Enquanto no século XIX, a navegação pareceu viver seu apogeu, no século conseguinte a mobilidade marítima enfrenta o seu desmonte. A partir dos anos 2000, o potencial de navegabilidade da Baía de Todos os Santos ressurge esporadicamente na esfera pública enquanto projetos urbanos voltados para o circuito turístico. Citamos o programa da Via Náutica — formulado na gestão de Antônio Imbassahy (1997-2005) em parceria com o governo do Estado da Bahia — que teve o seu primeiro (e único) equipamento construído em 2000 na Ponta de Humaitá. Os demais atracadouros não foram construídos, e o sistema nunca foi implementado.
Ainda que permaneçam alguns circuitos de transporte náutico em Salvador (como o ferryboat ou a travessia de lancha entre Salvador-Mar Grande, para a Ilha de Itaparica; ou mesmo dentro do município de Salvador, com a Travessia Ribeira-Plataforma e Travessia Paripe-Ilha de Maré), observa-se o contínuo descaso com a mobilidade marítima — sem mencionar as demais dinâmicas realizadas junto ao mar, como a pesca e mariscagem.

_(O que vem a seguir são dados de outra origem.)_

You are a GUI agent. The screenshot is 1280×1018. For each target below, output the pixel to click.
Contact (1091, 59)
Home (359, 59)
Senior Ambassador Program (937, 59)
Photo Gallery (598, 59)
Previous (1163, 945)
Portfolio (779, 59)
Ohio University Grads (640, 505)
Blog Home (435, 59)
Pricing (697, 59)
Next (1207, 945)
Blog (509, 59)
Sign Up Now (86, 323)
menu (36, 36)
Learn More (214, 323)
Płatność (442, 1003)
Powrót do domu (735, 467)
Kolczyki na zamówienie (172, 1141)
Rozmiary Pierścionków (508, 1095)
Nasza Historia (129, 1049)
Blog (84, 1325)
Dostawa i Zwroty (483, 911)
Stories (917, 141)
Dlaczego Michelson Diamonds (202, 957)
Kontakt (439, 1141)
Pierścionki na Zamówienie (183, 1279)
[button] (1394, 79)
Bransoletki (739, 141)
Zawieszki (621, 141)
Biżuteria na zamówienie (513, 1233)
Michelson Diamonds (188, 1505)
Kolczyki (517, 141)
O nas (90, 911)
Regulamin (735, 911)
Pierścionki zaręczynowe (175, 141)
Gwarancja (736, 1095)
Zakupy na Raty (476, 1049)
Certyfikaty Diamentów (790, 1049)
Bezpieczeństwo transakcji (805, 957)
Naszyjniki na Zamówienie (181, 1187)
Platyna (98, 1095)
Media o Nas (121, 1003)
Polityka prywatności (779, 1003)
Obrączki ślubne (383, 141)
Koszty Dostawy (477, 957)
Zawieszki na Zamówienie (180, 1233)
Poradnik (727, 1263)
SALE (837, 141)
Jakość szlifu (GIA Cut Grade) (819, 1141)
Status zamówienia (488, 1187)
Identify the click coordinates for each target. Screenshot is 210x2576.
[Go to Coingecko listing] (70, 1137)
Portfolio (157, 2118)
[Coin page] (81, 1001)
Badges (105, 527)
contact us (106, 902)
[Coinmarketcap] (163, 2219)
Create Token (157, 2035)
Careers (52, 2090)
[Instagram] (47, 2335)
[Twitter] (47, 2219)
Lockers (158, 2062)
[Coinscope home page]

Não obstante, assistimos diariamente à permanência do privilégio do sistema rodoviário, conforme avançam as negociações e deliberações para a construção da Ponte Salvador-Itaparica.
De fato, vivemos em uma triste baía. Os versos de Caetano Veloso anunciam o resultado do processo de desmonte do sistema fluvial do Recôncavo baiano. Quando a discussão sobre mobilidade marítima surge, é pautada na chave do turismo, ignorando a qualidade de navegabilidade do seu litoral. Em uma cidade como Salvador, com uma baía de grande potencial náutico, é lamentável ainda desconsiderar novas formas de mobilidade, bem como aqueles que produzem suas vidas, seus cotidianos, junto ao mar.